Along with Argenteuil, the town of Louveciennes, where Pissarro lived from 1869 until 1872, has become virtually synonymous with the birth of Impressionism. A picturesque enclave seventeen kilometers west of Paris, near Versailles and the Forest of Marly, Louveciennes (and neighboring towns such as Bougival) had long attracted a sizable colony of artists, but it was the Impressionist painters above all who embraced the region. Monet and Renoir were already settled nearby when Pissarro moved to Louveciennes in 1869, and Sisley would follow two years later. This was the exact period that saw the Impressionist movement take shape as a serious challenge to the art establishment in France, characterized by active and varied brushwork, a heightened palette, an interest in depicting the effects of light and weather, and innovative compositions that transform unassuming views of the suburbs and countryside into compellingly modern images. Joachim Pissarro and Claire Durand-Ruel Snollaerts have written, "It was almost certainly at Louveciennes that the dominant ideas, soon to give birth to the Impressionist group, were developed. And it was at this particular juncture that Pissarro's manner underwent its first stylistic changes: the quest for chromatic harmony, the shift of his palette towards lighter tones, and the smaller, individual brushstrokes--they all made their appearance during these years" (op. cit., p. 123).

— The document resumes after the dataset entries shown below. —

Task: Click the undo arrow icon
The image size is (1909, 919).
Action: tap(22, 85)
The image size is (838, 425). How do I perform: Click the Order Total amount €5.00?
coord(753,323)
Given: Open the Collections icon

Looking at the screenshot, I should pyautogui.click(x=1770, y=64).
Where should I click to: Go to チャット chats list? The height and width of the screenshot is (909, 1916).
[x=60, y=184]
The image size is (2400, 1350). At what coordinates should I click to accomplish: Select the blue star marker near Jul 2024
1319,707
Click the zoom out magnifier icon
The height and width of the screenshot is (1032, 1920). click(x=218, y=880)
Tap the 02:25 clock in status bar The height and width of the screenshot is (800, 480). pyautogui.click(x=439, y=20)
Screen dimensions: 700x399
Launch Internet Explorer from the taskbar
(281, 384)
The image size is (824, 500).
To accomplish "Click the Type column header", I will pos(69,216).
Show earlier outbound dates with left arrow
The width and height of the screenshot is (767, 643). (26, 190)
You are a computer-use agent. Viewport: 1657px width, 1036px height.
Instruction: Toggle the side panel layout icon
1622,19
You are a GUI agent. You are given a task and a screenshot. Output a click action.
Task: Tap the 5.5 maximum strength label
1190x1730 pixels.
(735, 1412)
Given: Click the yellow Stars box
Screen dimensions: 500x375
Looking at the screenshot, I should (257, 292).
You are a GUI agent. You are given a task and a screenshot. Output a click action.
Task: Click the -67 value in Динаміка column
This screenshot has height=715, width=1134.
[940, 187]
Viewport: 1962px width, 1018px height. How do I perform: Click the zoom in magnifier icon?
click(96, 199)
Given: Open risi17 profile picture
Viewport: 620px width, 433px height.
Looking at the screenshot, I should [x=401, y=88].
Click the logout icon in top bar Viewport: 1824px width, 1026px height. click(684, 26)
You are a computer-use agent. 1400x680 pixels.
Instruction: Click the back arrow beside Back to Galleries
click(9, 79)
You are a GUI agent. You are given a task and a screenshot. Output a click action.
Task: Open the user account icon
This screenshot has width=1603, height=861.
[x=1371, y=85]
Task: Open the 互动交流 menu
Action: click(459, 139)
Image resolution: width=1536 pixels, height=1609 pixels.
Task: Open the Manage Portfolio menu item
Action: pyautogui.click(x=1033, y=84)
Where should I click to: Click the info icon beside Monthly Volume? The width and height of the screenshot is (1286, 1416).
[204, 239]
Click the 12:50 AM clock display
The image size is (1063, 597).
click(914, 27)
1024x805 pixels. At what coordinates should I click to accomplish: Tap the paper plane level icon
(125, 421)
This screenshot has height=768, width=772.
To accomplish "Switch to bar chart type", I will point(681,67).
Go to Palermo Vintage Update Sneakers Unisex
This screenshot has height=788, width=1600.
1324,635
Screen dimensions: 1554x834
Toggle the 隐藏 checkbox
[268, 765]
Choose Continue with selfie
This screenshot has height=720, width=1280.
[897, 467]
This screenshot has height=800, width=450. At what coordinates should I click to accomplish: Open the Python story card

Pissarro arrived at Louveciennes in the spring of 1869, accompanied by Julie Vellay (whom he would marry the following year) and their two young children. The family rented a spacious house at 22, route de Versailles, immediately alongside the Marly aqueduct. They had been settled there for just over a year when the outbreak of the Franco-Prussian War forced them to flee to London. When they returned in June 1871, they found that their house had been pillaged by the Prussian army. Despite these trying circumstances, the artist's years at Louveciennes proved extremely productive. By the time that the family left for Pontoise in April 1872, Pissarro had painted more than seventy views of Louveciennes, focusing on the route de Versailles and other roads leading to and from the village center. Joachim Pissarro has written, "Each composition offers a different study of the same road to Versailles where Pissarro lived, under different weather or light effects and from slightly shifting viewpoints: thus, these riveting works...offer not merely an immediate precedent for the opening of the Impressionist decade but also point towards the end of Impressionism, in the 1890s, when serial procedures were explored by Monet, Pissarro, Sisley, and Cézanne" (op. cit., 1993, p. 72).

The present painting depicts the post-house at Louveciennes, which stood at the western end of the route de Versailles, near the entrance to the grounds of the Château de Marly. The post-house appears in three townscapes that Pissarro painted before the Franco-Prussian War, all of them looking west along the length of the route de Versailles. Two of these are winter scenes, with the post-house visible on the left side of the road in the middle distance; the remaining one was painted in the spring from a spot farther along the route de Versailles, approaching the wall that encloses the château grounds (Pissarro and Durand-Ruel Snollaerts, nos. 140-141 and 152; figs. 1-2). Following his return to Louveciennes after the war, Pissarro reprised this same view in an autumnal scene (Pissarro and Durand-Ruel Snollaerts, no. 209) and also experimented in a trio of snowscapes with depicting the post-house from other vantage points, varying the type of perspective and the angle of the road to the picture plane. One of these shows the house from a spot on the opposite side of the route de Versailles (Pissarro and Durand-Ruel Snollaerts, no. 221), while the present canvas and a nearly identical view were painted from the Royal Gate at the château, looking back towards the post-house and its outbuildings (Pissarro and Durand-Ruel Snollaerts, no. 215; fig. 3). The smaller house at the left side of this scene was the residence of the blacksmith Pierre Huet, which stood almost directly across the street from Pissarro's own home and also appears in several other paintings (Pissarro and Durand-Ruel Snollaerts, nos. 139, 149-150, 164-165).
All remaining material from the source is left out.